Anak Tanah Abang Memimpin Pasundan, Melanggarkah atau Tidak?

photo author
- Rabu, 20 Juni 2018 | 09:54 WIB
images_berita_2018_Jun_IMG-20180620-WA0011
images_berita_2018_Jun_IMG-20180620-WA0011

Jakarta, Klikanggaran.com (20-06-2018) - Pelantikan Sekretaris Utama Lembaga Ketahanan Nasional, Komjen Pol Mochamad Iriawan, menjadi Pejabat (Pj) Gubernur Jawa Barat (Jabar). Sejauh ini, hal ini masih menjadi perbincangan yang menarik untuk dikaji keabsahannya (dasar hukum) sesuai aturan yang berlaku di Indonesia.

Sampai saat ini, pelantikan anak Tanah Abang yang kini memimpin Pasundan ini masih menjadi perdebatan panas. Sehingga yang tersirat di publik memiliki dua versi dasar hukum. Versi pertama adalah bahwa pelantikan tersebut melanggar undang-undang, sedangkan di sisi lain menjadi versi kedua, pelantikan tersebut tidak melanggar undang-undang.

Mendagri sendiri sudah mengantongi beberapa undang-undang, bahwa pengakatan M Iriawan alias Iwan Bule dari kalangan Polri ini sudah sesuai dengan jursprudensi yang ada.

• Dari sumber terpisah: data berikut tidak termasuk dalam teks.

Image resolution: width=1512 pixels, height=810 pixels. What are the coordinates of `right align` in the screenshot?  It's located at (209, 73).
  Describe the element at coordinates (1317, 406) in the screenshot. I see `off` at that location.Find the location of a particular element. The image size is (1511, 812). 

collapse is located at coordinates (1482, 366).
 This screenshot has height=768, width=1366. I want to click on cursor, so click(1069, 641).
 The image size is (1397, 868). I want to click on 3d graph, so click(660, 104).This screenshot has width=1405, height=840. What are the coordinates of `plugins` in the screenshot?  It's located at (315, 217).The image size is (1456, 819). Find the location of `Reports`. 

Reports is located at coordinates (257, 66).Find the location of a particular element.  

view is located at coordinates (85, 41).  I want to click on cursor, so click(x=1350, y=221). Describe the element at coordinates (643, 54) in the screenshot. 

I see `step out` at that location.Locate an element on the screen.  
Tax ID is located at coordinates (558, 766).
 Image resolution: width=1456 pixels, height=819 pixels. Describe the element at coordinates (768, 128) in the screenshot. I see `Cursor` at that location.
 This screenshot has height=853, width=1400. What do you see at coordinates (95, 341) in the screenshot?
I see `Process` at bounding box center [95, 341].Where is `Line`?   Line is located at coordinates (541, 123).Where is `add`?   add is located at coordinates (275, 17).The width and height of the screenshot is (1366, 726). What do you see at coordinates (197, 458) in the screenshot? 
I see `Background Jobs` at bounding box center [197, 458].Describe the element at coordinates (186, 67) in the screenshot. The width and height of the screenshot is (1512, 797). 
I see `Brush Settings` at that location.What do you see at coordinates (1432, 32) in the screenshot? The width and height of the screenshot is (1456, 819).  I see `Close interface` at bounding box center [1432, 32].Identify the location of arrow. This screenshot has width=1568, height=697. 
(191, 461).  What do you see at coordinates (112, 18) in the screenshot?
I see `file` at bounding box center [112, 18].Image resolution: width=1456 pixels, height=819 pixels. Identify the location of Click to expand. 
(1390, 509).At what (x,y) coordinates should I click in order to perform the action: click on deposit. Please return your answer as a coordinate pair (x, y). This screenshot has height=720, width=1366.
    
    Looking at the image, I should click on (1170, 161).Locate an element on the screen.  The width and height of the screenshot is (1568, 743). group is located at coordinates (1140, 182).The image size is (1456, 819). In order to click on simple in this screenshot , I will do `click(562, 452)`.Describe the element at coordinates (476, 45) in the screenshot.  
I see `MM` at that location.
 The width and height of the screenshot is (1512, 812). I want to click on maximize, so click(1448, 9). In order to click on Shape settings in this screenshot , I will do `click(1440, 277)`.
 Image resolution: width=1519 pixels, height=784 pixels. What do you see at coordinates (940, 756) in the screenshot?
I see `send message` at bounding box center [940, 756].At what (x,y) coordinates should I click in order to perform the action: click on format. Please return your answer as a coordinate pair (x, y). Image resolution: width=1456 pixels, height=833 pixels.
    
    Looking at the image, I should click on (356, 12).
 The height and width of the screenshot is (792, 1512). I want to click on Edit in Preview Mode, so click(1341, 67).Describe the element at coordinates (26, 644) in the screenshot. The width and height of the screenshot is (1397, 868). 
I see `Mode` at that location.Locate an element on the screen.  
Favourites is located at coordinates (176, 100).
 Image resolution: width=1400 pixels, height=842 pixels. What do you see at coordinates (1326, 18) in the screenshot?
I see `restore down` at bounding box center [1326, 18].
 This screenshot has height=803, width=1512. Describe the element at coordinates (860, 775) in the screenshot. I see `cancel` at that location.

Sebagaimana yang diketahui, untuk versi pertama bahwa penunjukan Komjen Iriawan sebagai Pejabat Gubernur sudah sesuai dengan peraturan perundangan-undangan yang berlaku. Seperti yang tertera pada pasal 201 ayat (10) UU No. 10 Tahun 2016 tentang Pemilihan Gubernur, Bupati, dan Walikota, diatur bahwa :

"Untuk mengisi kekosongan jabatan Gubernur, diangkat Pejabat Gubernur yang berasal dari Jabatan Pimpinan Tinggi Madya sampai dengan pelantikan Gubernur sesuai dengan peraturan perundang-undangan".

Kemudian, berdasarkan penjelasan pasal 19 ayat (1) huruf b UU No.5 Tahun 2014 tentang ASN, diatur bahwa:

"Jabatan Pimpinan Tinggi Madya meliputi: Sekjen dan Sekretaris Kementerian, Sestama, Sekjen Kesekretariatan Lembaga Negara, Sekjen LNS, Dirjen, Deputi, Irjen, Inspektur Utama, Kepala Badan, Staf Ahli Menteri, Kesetpres, Kasetwapres, Sesmilpres, Seswantimpres, Sekda Provinsi, dan jabatan lain yang setara".

Dan, terakhir berdasarkan pasal 148 PP No.11 Tahun 2017 tentang Manajemen PNS, diatur bahwa:

"Jabatan ASN tertentu dapat diisi dari Prajurit TNI dan Anggota Polri yang berada di instansi pusat dan sesuai dengan dengan UU tentang TNI dan UU tentang Polri".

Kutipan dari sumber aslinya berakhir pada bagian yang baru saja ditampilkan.